20 de maio de 2024 às 16:00
Paralelepipedamente falando
Às quintas-feiras pela manhã, segundo o rodízio familiar, estou escalado para ficar com minha caçula, até deixá-la em seguida na escola, por volta de uma hora da tarde, e seguir para o resto do dia.
Essas manhãs misturam prazer e ansiedade em doses variadas, mas, acabam sendo sempre produtivas para nosso relacionamento. Beneficio-me de seu encanto e ela parece gostar igualmente da minha companhia.
O dever de Português de hoje trazia uma história-em-quadrinhos a ser transcrita em redação, se é que me faço entender. Vou tentar melhorar essa explicação: a professora carimbou lá uma seqüência de ações em uma folha de exercícios e pediu que ela fosse descrita em palavras.
A ação era simples: uma menina anda de esqueite e encontra com um coleguinha que chupa um picolé. Ambos, para variar, preferem o que é do outro e isto impulsiona uma troca. Em seguida, o garoto sai se equilibrando no esqueite e a guria passa a lamber o picolé, felizes e risonhos. E pronto, esta era toda a história.
Carolina, minha caçula, sete para oito anos de idade, não teve qualquer dificuldade com a redação, exercício de que gosta e do qual desembaraça-se sempre com certa facilidade.

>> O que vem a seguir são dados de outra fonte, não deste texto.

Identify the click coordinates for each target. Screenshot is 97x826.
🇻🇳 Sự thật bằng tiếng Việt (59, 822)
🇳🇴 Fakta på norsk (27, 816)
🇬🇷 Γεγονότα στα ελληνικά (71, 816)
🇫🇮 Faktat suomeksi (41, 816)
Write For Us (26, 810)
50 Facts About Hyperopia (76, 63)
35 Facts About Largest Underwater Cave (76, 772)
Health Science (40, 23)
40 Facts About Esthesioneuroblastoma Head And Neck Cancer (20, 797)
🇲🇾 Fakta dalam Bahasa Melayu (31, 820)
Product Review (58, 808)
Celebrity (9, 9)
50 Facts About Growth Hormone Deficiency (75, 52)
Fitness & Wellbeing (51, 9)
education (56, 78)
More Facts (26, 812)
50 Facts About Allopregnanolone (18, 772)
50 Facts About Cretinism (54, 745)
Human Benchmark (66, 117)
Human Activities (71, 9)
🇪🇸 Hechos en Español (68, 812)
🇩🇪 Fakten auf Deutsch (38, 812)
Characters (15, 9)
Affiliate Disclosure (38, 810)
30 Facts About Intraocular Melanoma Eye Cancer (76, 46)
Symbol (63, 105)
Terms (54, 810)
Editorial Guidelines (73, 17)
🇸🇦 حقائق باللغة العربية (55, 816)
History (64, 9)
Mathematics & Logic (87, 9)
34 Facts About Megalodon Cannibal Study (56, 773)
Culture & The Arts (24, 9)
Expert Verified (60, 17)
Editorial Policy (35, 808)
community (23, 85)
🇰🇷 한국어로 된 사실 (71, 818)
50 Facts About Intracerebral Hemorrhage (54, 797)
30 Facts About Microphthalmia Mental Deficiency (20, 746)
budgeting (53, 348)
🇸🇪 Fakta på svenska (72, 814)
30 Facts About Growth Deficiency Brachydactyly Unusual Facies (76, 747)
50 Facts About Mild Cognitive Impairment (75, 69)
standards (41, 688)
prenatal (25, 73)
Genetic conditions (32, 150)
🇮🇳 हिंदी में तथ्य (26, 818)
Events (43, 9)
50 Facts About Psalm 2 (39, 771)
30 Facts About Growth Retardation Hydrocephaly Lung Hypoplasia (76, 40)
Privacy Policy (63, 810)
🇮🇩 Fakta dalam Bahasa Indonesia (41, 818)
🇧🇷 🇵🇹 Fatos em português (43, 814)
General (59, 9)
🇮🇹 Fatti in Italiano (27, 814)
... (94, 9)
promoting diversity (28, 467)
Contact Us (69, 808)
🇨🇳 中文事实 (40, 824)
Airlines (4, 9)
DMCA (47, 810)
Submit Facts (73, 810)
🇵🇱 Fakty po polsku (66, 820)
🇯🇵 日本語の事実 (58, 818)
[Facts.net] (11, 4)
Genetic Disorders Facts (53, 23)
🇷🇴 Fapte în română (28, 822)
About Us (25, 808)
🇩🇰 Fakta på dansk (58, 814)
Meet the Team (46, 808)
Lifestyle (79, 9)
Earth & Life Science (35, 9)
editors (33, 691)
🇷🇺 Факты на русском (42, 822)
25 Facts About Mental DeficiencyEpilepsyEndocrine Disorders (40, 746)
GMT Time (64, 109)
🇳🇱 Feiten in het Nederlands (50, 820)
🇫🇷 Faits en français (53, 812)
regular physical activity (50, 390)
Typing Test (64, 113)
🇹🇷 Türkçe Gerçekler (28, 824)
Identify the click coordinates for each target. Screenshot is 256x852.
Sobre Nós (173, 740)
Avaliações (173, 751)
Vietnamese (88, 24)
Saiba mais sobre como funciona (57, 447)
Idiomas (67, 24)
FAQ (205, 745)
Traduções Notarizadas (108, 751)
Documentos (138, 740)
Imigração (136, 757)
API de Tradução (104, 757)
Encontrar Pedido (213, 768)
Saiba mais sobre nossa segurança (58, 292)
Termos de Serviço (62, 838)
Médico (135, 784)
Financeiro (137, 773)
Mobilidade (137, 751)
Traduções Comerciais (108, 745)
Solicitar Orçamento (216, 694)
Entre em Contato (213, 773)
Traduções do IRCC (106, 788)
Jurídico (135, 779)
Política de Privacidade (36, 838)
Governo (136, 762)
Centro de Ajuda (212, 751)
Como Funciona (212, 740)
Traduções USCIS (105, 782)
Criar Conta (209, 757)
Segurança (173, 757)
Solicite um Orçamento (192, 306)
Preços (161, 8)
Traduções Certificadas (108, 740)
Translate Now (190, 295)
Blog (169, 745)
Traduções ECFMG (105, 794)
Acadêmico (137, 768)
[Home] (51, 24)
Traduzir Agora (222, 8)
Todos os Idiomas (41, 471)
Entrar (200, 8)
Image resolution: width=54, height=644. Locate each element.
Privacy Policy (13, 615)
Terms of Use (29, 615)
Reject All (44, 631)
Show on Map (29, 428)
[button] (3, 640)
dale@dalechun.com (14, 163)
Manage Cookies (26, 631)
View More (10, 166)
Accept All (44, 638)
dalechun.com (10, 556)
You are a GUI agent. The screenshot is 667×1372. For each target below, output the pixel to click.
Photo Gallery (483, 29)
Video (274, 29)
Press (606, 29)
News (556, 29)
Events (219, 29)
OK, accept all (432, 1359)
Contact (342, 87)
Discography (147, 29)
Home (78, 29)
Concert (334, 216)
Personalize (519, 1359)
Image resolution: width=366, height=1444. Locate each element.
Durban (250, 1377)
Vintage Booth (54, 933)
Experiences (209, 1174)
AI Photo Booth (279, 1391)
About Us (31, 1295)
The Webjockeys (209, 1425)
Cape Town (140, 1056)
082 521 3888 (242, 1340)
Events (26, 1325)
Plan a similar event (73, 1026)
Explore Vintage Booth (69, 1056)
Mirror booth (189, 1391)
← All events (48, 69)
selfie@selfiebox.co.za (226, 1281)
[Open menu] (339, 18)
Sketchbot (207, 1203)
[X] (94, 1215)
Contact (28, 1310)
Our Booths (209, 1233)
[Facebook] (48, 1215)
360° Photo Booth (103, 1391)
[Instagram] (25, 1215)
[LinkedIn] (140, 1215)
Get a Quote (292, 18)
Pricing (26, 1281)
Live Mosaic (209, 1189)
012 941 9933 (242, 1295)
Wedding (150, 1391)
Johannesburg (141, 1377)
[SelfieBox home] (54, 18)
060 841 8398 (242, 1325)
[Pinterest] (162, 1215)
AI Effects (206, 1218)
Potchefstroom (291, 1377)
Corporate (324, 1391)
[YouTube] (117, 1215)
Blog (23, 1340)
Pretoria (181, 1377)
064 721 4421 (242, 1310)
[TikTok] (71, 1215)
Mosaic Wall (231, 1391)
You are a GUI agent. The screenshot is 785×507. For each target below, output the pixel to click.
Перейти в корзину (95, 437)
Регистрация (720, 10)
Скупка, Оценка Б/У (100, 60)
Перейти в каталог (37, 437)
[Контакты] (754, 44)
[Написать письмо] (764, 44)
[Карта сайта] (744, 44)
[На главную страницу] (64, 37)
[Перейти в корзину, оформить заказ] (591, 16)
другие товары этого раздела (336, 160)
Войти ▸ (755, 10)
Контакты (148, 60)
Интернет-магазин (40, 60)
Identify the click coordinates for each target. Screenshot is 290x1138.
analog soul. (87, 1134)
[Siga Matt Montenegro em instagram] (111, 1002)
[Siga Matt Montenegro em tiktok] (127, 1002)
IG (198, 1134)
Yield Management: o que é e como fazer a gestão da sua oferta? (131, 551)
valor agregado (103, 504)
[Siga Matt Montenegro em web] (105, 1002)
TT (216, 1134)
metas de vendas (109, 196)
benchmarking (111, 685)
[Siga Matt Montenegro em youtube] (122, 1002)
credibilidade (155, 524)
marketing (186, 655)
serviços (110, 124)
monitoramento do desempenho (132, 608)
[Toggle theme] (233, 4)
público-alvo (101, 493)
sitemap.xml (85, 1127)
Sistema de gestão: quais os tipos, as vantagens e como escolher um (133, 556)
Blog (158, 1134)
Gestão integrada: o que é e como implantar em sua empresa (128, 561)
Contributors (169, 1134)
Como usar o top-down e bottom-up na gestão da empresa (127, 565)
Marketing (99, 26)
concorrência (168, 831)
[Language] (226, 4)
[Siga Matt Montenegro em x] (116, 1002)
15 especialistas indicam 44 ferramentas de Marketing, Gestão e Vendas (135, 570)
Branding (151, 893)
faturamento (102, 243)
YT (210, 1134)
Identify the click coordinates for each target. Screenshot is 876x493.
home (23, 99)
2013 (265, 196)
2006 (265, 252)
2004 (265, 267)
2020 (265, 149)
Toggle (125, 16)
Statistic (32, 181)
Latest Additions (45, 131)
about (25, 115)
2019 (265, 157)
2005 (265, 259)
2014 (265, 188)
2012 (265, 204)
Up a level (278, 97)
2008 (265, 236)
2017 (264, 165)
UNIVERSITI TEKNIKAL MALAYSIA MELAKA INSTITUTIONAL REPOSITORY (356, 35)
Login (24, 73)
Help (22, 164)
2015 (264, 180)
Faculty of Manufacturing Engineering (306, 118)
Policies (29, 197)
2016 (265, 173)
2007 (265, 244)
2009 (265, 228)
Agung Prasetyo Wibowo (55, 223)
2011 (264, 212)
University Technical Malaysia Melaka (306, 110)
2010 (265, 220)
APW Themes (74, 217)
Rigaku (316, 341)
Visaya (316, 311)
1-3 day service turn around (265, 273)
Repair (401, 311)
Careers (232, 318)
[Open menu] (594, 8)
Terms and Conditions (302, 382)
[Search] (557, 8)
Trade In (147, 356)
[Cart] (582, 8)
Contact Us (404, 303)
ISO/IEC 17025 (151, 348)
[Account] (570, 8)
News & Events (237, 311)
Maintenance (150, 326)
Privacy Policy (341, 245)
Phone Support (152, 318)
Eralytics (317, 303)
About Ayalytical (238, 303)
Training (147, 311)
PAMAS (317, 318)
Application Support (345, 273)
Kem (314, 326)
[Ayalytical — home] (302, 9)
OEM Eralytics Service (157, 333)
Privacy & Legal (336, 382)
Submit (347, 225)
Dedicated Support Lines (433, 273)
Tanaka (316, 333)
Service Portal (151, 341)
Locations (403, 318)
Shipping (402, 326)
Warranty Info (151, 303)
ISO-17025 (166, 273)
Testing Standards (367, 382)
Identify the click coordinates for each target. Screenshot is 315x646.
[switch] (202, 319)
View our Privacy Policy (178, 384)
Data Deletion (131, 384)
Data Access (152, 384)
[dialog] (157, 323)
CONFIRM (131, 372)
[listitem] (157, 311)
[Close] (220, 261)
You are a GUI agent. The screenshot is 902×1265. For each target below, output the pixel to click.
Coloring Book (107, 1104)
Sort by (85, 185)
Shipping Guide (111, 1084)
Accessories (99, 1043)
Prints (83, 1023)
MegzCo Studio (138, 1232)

E rapidez.
Nosso pequeno embate matinal deu-se ao me perguntar como se escrevia esqueite. Bem, hesitei - quiçá no esforço inconsciente de parecer a mim mesmo um intelectual -, depende, disse. Em inglês é skate e em Português é esqueite.
Ela torceu o nariz para a segunda forma que lhe apresentei - soletrando ambas. Empacou na linha de sua folha de exercício, resistente à minha recomendação de que, sempre que possível, aportuguesasse as palavras estrangeiras de uso corrente em nossa língua viva das ruas, pois, expliquei, os Estados Unidos estão comprometidos com guerras e armas, isso não é bom para o mundo, portanto, o melhor que fazemos é resistir a eles e isso começa pela língua, filha.
Oito, sete anos é idade indulgente a idiossincrasias e outras hipérboles do comportamento, ela simplesmente ignorou meu discurso anti-americano, alegou que a palavra skate era mais curta - e tacou lá, skate, na sua redação de Português.
Lembrei-me da primeira vez que dei de cara com a palavra flirt, foi em um romance do Machado de Assis, e guardei a esperança de que o tempo e uma consciência continuada acerca da construção de nossa auto-estima como povo acabe por aportuguesar esqueite, internete, escaner e tudo mais da invasão americana que nos confunde e enfraquece, assim como acabou acontecendo com flerte - mas, é preciso dar tempo ao tempo e respeitar mesmo a fragilidade de indivíduos como Carolina, diante da máquina de macaqueação que são a maior parte de nossas redes abertas e fechadas de televisão e o conjunto quase total dos demais meios de comunicação de massas neste país.
Certa vez, a pianista Fernanda Canaud contou-me em um almoço que na Colômbia, país em guerra civil há quarenta anos, as rádios só tocam música estrangeira vertida para o espanhol. Roberto Carlos, inclusive. Fez-me recordar a informação do poeta Affonso Romano de SantAnna acerca dos festivais de poesia que lotam estádios naquela mesma e sofrida nação latino-americana. Penso que seria melhor para a economia, a cultura e o povo brasileiros macaquear os colombianos, neste particular.
Enquanto isto não acontece, se é que acontece um dia, sigo respeitando a individualidade de minha pequena, bombardeada por todos os lados, ao escrever skate em inglês por ser mais curto. Agora, alguém me responda, por que insistimos tanto nessa idéia anglo-saxã de ser mais curtos?
Paralelepipedamente falando, não entendo inconstitucionalissimamente o porquê!